The Board may establish specific committees to assist the Board in the preparation and performance of the Board duties and responsibilities and determine their sizes, compositions and tasks. The Board has established the following two committees: the Audit Committee and the Human Resources Committee. The Board has adopted written charters for each permanent committee setting forth purposes, composition, operations and duties of each committee as well as qualifications for committee membership and elects the members and the chairman of the committees from among its members.
In addition to the Audit Committee and Human Resources Committee, the Board may in individual cases appoint ad hoc committees for the preparation of specific matters.
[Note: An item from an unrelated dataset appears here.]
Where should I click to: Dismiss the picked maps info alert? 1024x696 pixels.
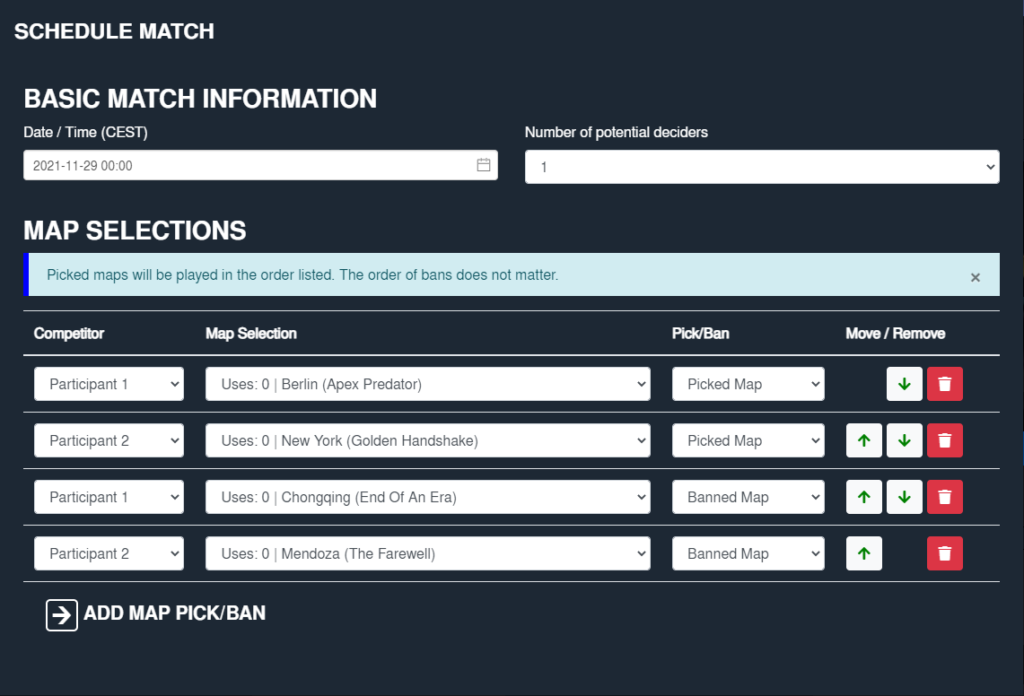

Such ad-hoc committees do not have Board-approved charters and the Board does not release information on their term, composition, number of meetings or the members’ attendance rates.
The Board committees do not have independent decision-making authority in matters within the competence of the Board, but it assists the Board by preparing such matters. The Board committees shall regularly report on their work to the Board.
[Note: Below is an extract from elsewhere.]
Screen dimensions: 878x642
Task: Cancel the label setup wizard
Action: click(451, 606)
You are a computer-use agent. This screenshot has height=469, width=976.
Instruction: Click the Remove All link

The Audit Committee shall have a minimum of three members. The majority of the Committee members must be independent of the Company, and at least one must be independent of the Company’s significant shareholders.
The Committee as a whole must have the expertise and experience required for the performance of the duties and responsibilities of the Committee. Without limiting the applicable requirements, desirable qualifications for Committee members include appropriate understanding of accounting practices and financial reporting gained through education or experience in performing or overseeing related functions. At least one Committee member must have competence in accounting or auditing and the Committee members as a whole must have competence relevant to one or several of the sectors in which the Company operates.
According to its Charter, the Audit Committee assists the Board in fulfilling its oversight responsibilities of the Company’s financial reporting process and in monitoring the statutory audit of the Company and assists the Board in its oversight of matters pertaining to financial reporting, internal control, internal audit and risk management, and by making proposals on such matters to the Board.
In addition, the duties of the Audit Committee include preparatory work on the decision on electing the auditor, the evaluation of the independence of the auditor, particularly the provision of related services to the Company and carrying out other tasks assigned to it by the Board. Among its other duties, the Audit Committee monitors the efficiency of the system of internal control and risk management, and the audit process.
The members of the Audit Committee are: Kim Henriksson (chair), Tiina Lencioni and Sanna Suvanto-Harsaae.
Human Resources Committee
The Human Resources Committee shall have a minimum of three members. The majority of the Human Resources Committee members must be independent of the Company. The Committee must possess the expertise and experience required for the performance of the duties and responsibilities of the Committee. The CEO or any other person in the Company's management may not be a member of the Committee.
According to its Charter, the Human Resources Committee assists the Board by reviewing and preparing matters related to the remuneration principles of the Company, the performance and remuneration of Executive Management Team and personnel as well as executive management appointments and reviewing appropriate succession planning procedures for executive management, and by making proposals on such matters to the Board.
The members of the Human Resources Committee are: Sanna Suvanto-Harsaae (chair), Jukka Ohtola and Kai Telanne.